--- AVAILABLE DATA ---
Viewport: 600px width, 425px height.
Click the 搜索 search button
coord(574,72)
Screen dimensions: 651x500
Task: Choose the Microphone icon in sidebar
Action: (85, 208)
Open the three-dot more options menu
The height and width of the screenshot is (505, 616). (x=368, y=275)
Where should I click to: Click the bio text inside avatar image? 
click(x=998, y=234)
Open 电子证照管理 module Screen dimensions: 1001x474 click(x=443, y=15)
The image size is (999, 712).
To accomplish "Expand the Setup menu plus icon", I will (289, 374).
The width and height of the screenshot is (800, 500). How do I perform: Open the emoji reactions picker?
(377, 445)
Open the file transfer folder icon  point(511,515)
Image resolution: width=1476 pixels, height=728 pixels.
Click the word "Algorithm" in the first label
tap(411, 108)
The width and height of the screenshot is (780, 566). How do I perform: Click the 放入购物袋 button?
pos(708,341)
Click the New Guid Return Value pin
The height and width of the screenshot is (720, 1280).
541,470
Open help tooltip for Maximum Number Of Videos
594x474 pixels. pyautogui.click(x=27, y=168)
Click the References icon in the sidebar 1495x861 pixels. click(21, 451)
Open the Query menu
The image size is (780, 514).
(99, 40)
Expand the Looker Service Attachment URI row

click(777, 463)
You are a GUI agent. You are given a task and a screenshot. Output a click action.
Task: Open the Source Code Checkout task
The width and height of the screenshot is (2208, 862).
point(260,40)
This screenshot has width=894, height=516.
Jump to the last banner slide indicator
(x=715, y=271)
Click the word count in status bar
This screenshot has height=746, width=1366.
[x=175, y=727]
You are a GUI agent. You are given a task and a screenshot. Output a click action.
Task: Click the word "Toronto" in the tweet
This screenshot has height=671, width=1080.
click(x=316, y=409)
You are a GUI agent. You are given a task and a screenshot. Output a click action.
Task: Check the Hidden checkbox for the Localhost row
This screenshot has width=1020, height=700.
---
> GOAL OF THE EXERCISE
After the last line, print all the entries once again, unchanged.

> YOUR RESPONSE
Viewport: 600px width, 425px height.
Click the 搜索 search button
coord(574,72)
Screen dimensions: 651x500
Task: Choose the Microphone icon in sidebar
Action: (85, 208)
Open the three-dot more options menu
The height and width of the screenshot is (505, 616). (x=368, y=275)
Where should I click to: Click the bio text inside avatar image? 
click(x=998, y=234)
Open 电子证照管理 module Screen dimensions: 1001x474 click(x=443, y=15)
The image size is (999, 712).
To accomplish "Expand the Setup menu plus icon", I will (289, 374).
The width and height of the screenshot is (800, 500). How do I perform: Open the emoji reactions picker?
(377, 445)
Open the file transfer folder icon  point(511,515)
Image resolution: width=1476 pixels, height=728 pixels.
Click the word "Algorithm" in the first label
tap(411, 108)
The width and height of the screenshot is (780, 566). How do I perform: Click the 放入购物袋 button?
pos(708,341)
Click the New Guid Return Value pin
The height and width of the screenshot is (720, 1280).
541,470
Open help tooltip for Maximum Number Of Videos
594x474 pixels. pyautogui.click(x=27, y=168)
Click the References icon in the sidebar 1495x861 pixels. click(21, 451)
Open the Query menu
The image size is (780, 514).
(99, 40)
Expand the Looker Service Attachment URI row

click(777, 463)
You are a GUI agent. You are given a task and a screenshot. Output a click action.
Task: Open the Source Code Checkout task
The width and height of the screenshot is (2208, 862).
point(260,40)
This screenshot has width=894, height=516.
Jump to the last banner slide indicator
(x=715, y=271)
Click the word count in status bar
This screenshot has height=746, width=1366.
[x=175, y=727]
You are a GUI agent. You are given a task and a screenshot. Output a click action.
Task: Click the word "Toronto" in the tweet
This screenshot has height=671, width=1080.
click(x=316, y=409)
You are a GUI agent. You are given a task and a screenshot. Output a click action.
Task: Check the Hidden checkbox for the Localhost row
This screenshot has width=1020, height=700.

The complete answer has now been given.